Task to complete — For the data below, give the number of lines that include the word "Cuchillos" and nothing else.

Records provided —
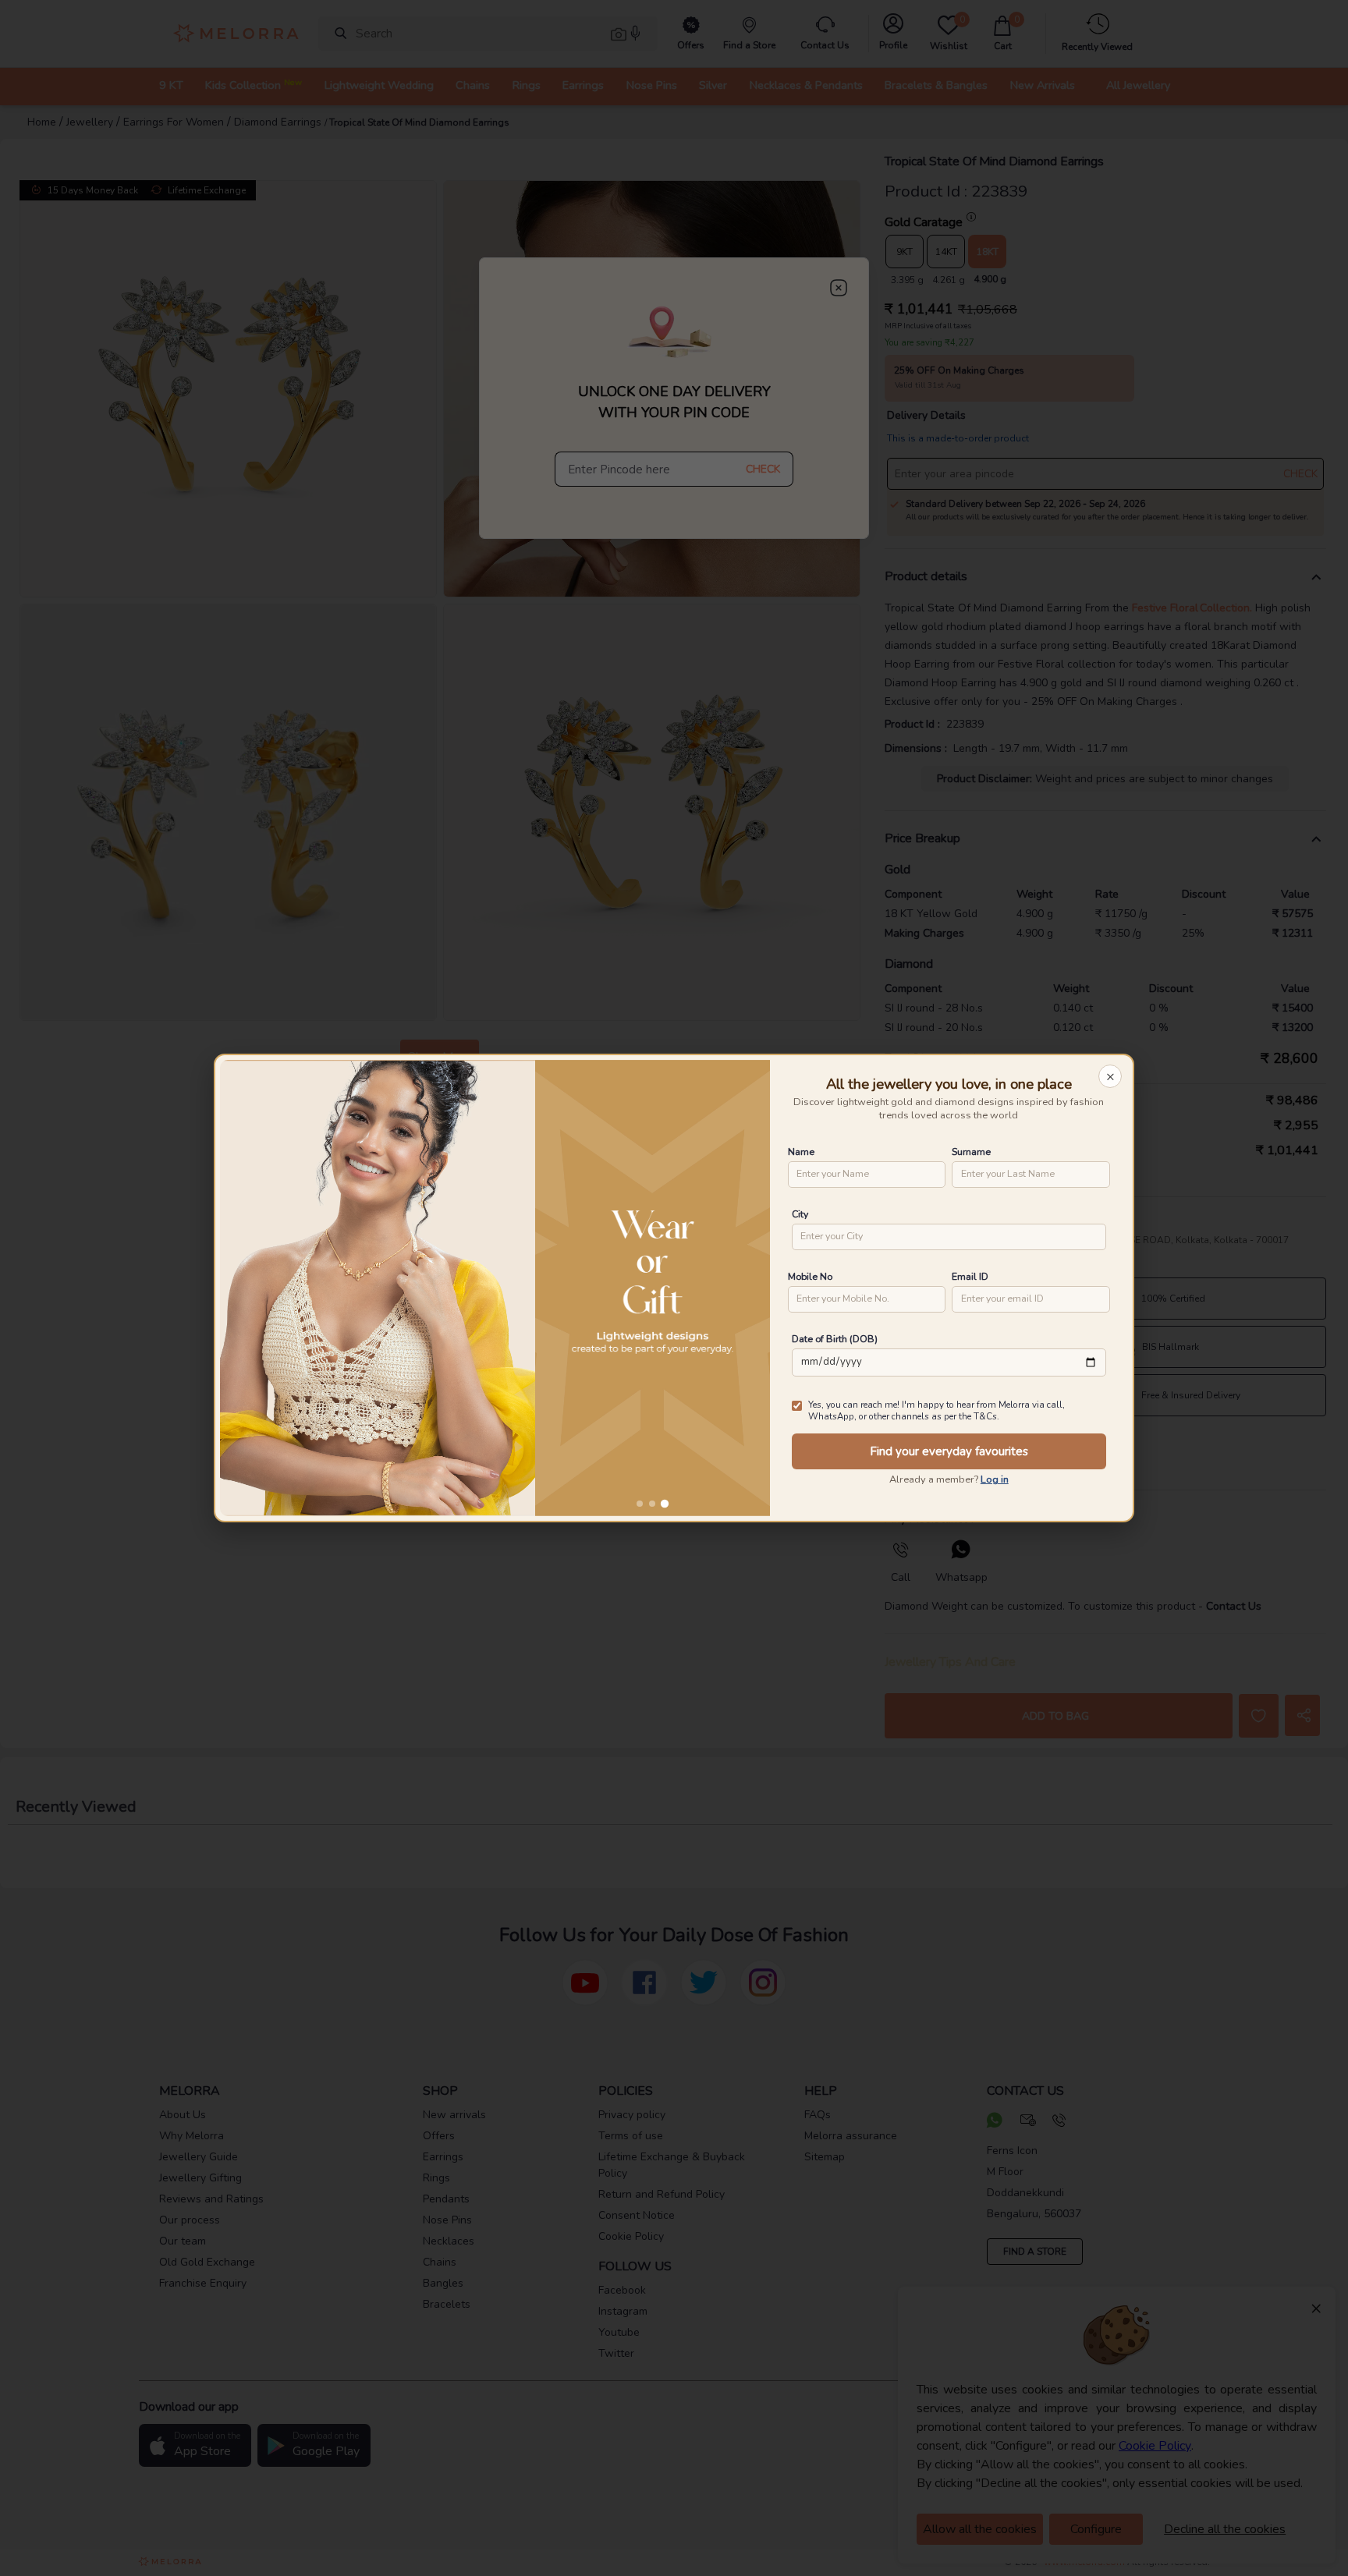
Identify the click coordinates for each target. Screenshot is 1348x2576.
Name (801, 1151)
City (800, 1214)
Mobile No (810, 1276)
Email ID (970, 1276)
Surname (971, 1151)
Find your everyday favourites (949, 1451)
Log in (995, 1479)
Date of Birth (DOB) (835, 1338)
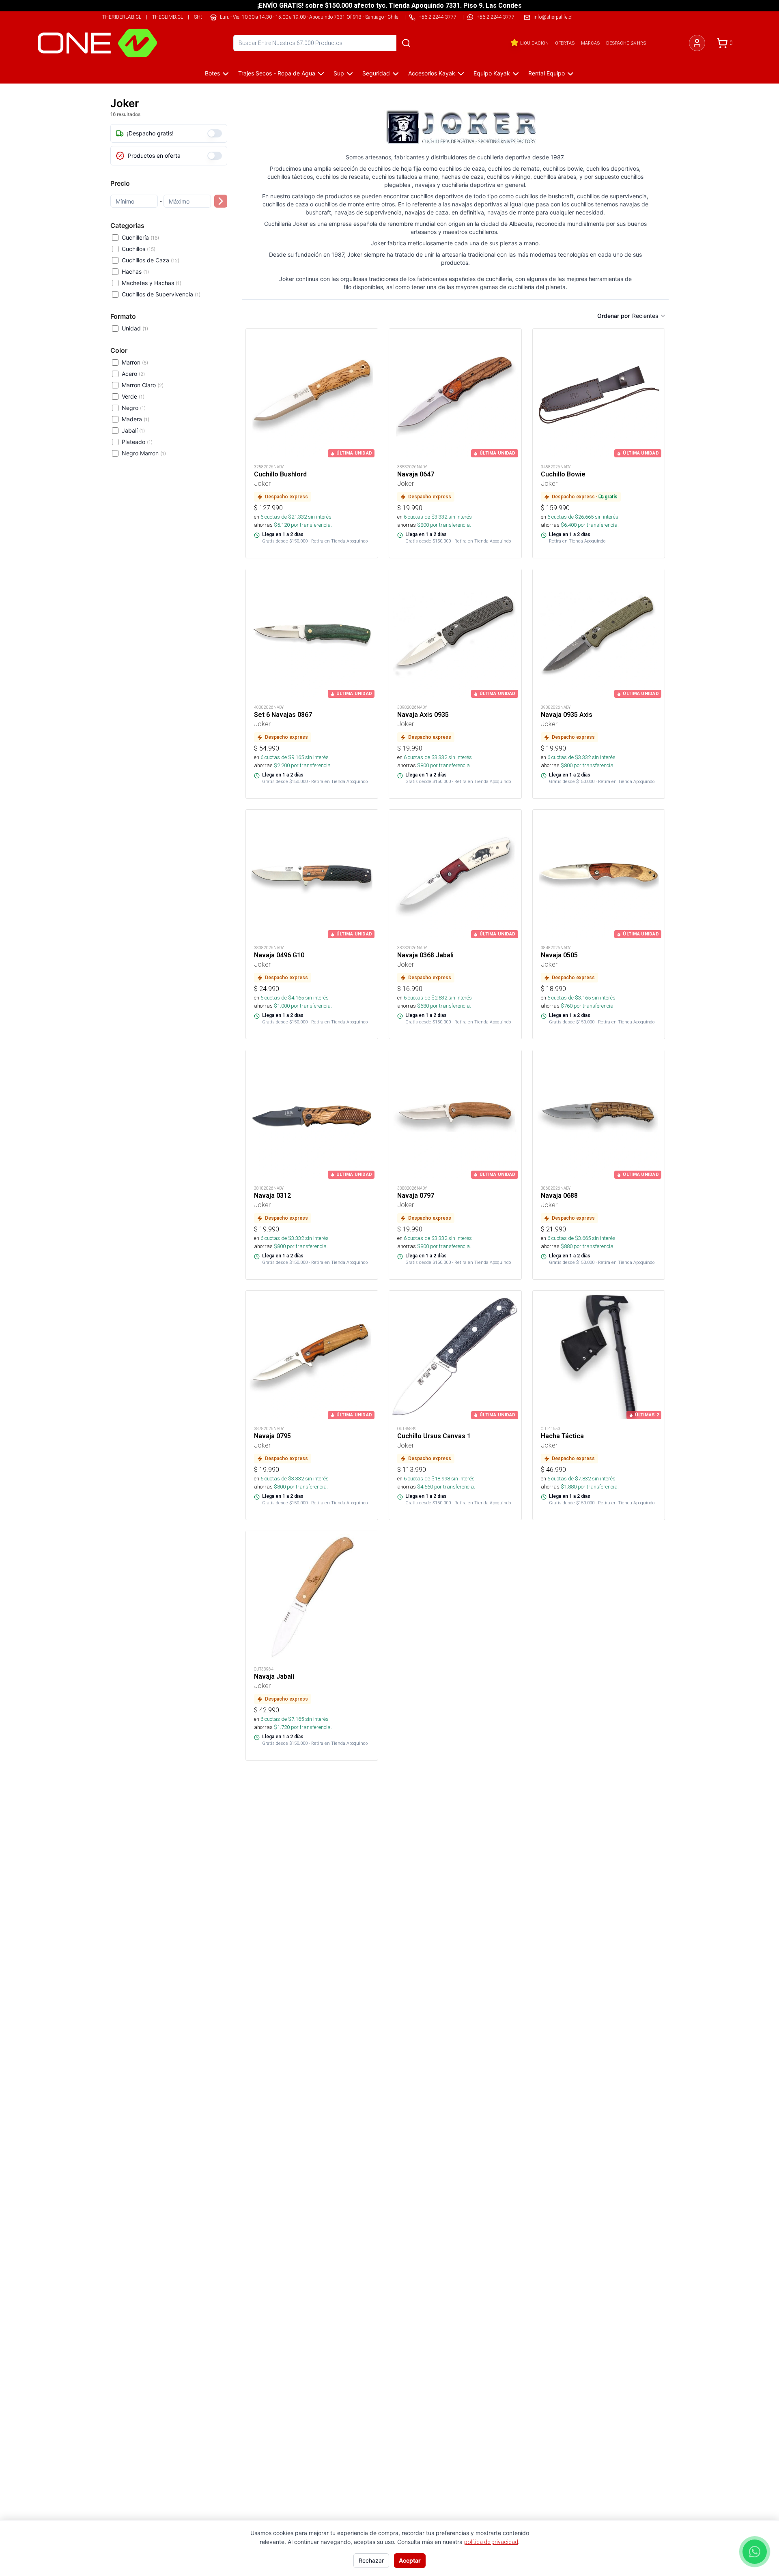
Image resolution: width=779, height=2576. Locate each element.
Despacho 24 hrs (626, 43)
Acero (133, 373)
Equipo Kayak (491, 73)
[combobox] (649, 316)
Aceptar (410, 2560)
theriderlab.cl (121, 17)
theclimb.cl (167, 17)
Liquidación (534, 43)
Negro (134, 407)
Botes (212, 73)
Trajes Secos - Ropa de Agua (276, 73)
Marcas (590, 43)
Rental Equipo (546, 73)
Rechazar (371, 2560)
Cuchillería (140, 237)
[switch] (214, 133)
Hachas (135, 271)
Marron (135, 362)
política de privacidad (491, 2542)
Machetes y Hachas (151, 282)
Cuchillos (138, 248)
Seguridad (376, 73)
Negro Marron (144, 453)
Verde (133, 396)
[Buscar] (406, 43)
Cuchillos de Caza (150, 260)
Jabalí (133, 430)
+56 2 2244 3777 (495, 17)
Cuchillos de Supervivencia (161, 294)
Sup (339, 73)
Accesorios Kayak (431, 73)
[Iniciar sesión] (697, 43)
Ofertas (565, 43)
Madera (135, 419)
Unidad (135, 328)
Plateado (137, 441)
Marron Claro (143, 385)
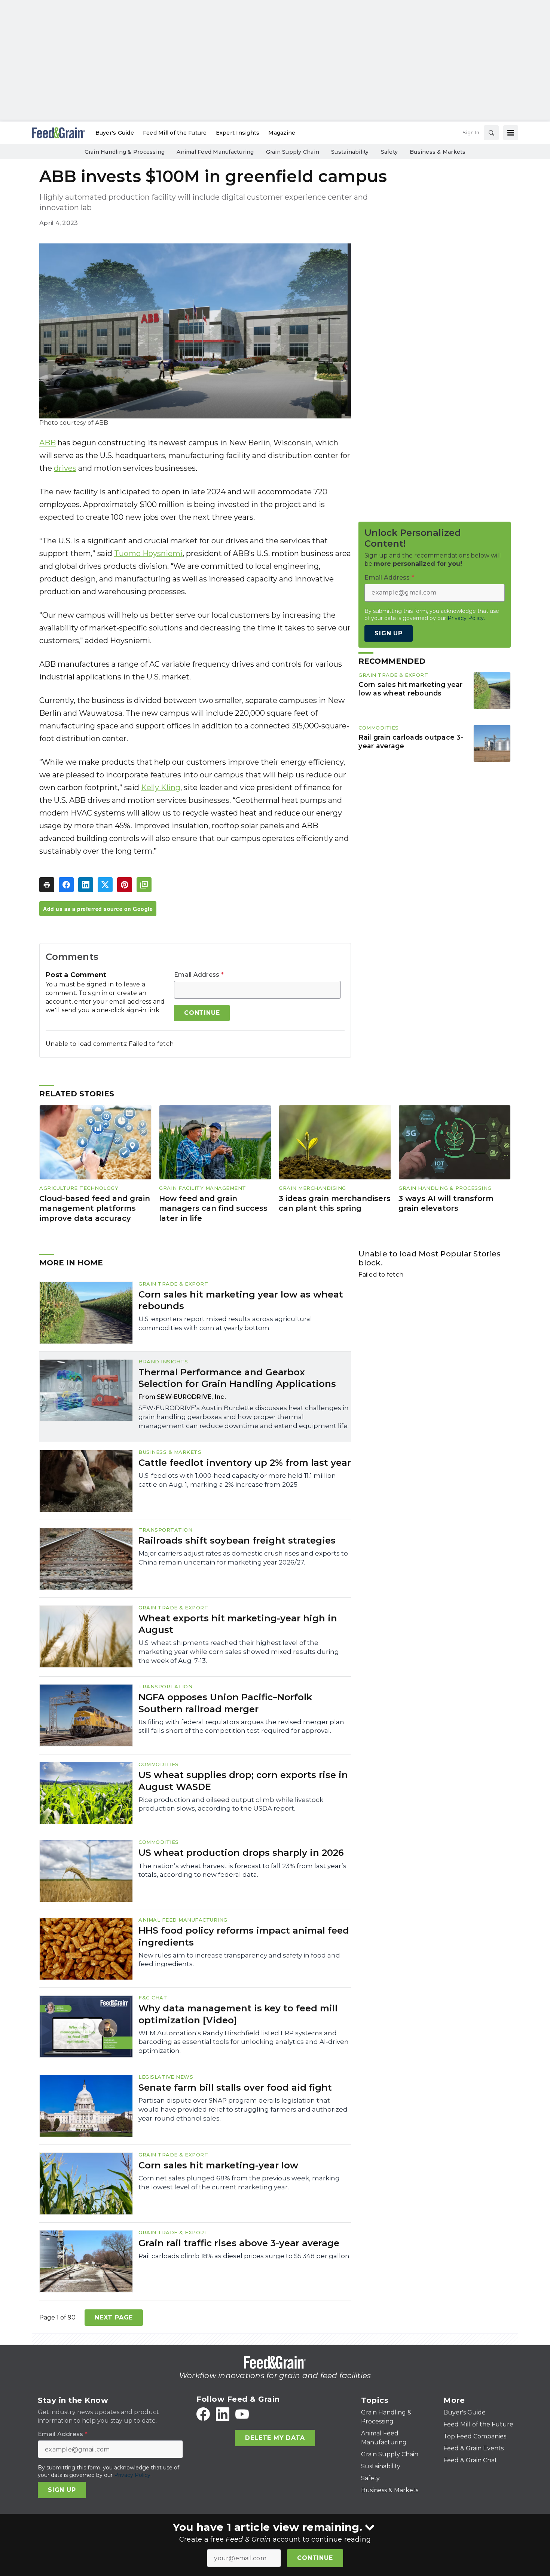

Answer — 3